There were people who said it was a recipe for disaster—after all, Roddy’d left under such a pall of indiscretion. Most Islanders had found it in their hearts after twenty years to pardon him—they blamed his youth, his mother—but some still felt that having Roddy Jacobs back on-island was just asking for trouble.

It was a tremendous relief to Roddy when Bud adjourned the barbecue and sent people dispersing in all directions—the girls scuttling up the hill toward the staff barracks, waiters scraggling up the beach toward Morey’s Dinghy, where they could get started on the drunks they’d work diligently to maintain until Labor Day. Squee and Mia eagerly resumed their Ping-Pong, so excited to be reunited after another school year apart that they couldn’t keep the ball on the table. Roddy watched as Suzy Chizek made her way across the lawn and ducked under the deck to ruffle her daughter’s hair and kiss her forehead. “I’ll be in the room, Miss Mia-Mi,” she said. “Squee, you look after her, OK?”

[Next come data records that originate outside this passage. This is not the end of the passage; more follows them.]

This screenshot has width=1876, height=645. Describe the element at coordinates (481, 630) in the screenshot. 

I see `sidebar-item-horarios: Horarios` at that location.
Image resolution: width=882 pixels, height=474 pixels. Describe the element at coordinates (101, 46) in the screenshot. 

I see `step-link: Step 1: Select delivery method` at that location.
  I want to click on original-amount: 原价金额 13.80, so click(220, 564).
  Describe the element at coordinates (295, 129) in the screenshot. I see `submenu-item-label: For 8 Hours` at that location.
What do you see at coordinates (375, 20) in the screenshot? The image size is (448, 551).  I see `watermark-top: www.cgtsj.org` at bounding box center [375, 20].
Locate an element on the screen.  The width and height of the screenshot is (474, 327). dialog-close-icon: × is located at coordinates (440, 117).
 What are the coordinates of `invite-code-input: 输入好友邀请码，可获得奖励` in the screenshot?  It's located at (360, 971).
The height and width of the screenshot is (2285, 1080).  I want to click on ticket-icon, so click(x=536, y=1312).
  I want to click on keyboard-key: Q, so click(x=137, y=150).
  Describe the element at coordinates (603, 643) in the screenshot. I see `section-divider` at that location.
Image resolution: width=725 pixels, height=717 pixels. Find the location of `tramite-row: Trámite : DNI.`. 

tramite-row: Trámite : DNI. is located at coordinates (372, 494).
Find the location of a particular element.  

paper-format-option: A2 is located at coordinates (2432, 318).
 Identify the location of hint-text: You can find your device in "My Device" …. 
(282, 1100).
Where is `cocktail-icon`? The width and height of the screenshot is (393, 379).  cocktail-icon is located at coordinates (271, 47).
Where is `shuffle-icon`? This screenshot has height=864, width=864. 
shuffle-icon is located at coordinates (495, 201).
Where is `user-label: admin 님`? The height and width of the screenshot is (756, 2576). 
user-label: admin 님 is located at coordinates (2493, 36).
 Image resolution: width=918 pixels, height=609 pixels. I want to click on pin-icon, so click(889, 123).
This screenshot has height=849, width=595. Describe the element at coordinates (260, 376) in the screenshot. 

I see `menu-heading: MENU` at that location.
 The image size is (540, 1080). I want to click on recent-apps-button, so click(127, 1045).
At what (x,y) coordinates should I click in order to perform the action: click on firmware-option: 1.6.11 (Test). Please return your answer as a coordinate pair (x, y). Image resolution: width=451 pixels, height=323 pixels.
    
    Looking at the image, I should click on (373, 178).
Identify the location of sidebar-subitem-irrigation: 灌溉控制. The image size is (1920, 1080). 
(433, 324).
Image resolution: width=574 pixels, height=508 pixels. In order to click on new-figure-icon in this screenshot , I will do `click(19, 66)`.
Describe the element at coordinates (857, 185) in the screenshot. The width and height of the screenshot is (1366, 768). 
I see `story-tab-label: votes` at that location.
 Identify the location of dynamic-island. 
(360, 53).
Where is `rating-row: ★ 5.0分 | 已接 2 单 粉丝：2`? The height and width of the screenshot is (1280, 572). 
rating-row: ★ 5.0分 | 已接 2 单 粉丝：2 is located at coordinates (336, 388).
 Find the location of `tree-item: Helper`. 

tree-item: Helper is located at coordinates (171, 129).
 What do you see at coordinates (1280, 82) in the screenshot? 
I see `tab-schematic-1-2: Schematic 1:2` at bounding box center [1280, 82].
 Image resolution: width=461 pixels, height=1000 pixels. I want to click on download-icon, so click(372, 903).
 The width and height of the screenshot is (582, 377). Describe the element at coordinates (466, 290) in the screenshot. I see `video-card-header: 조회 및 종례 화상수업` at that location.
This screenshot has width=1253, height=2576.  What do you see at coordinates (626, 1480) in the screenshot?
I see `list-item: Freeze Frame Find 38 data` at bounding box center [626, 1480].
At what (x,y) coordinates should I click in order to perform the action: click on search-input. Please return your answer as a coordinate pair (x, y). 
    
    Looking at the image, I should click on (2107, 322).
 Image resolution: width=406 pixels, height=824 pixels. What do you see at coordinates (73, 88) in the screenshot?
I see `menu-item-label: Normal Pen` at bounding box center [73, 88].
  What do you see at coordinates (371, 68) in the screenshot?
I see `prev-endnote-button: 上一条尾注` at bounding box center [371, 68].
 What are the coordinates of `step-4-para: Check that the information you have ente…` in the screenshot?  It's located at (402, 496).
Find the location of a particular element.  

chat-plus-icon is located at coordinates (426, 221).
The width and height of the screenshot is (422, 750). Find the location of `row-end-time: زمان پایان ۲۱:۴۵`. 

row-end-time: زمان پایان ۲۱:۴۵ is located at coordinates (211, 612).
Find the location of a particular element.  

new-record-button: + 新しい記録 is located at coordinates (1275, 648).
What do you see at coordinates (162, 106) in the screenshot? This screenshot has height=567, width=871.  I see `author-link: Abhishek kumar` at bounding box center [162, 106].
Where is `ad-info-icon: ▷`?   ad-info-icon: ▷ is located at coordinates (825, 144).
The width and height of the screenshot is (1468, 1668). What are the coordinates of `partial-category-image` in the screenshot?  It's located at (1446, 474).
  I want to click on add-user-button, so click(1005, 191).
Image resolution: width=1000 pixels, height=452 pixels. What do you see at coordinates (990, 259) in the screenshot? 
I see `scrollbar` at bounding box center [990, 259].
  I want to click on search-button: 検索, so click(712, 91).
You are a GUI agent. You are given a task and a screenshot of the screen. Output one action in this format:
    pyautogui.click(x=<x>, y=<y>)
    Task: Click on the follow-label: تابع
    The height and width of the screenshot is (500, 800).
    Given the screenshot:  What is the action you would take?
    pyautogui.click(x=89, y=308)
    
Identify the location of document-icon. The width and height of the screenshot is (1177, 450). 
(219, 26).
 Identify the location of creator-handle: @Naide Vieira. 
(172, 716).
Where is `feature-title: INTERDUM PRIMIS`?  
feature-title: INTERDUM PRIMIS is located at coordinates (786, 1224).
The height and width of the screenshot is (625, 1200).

Squee grinned—he was two years older than Mia and relished the notion of watching over her—and Suzy crossed to give him a fluff and a kiss as well. He stood for it, if not happily then at least with patience. “It’s good to see you, kid,” Suzy told him.

Squee nodded vigorously.

Suzy gave the Ping-Pong table an affectionate smack as she passed, and as she disappeared up the stairs and into the Lodge above them, Roddy breathed another sigh of relief at being granted a little more time to figure out how the hell to say hello to Suzy Chizek for the first time in twenty years.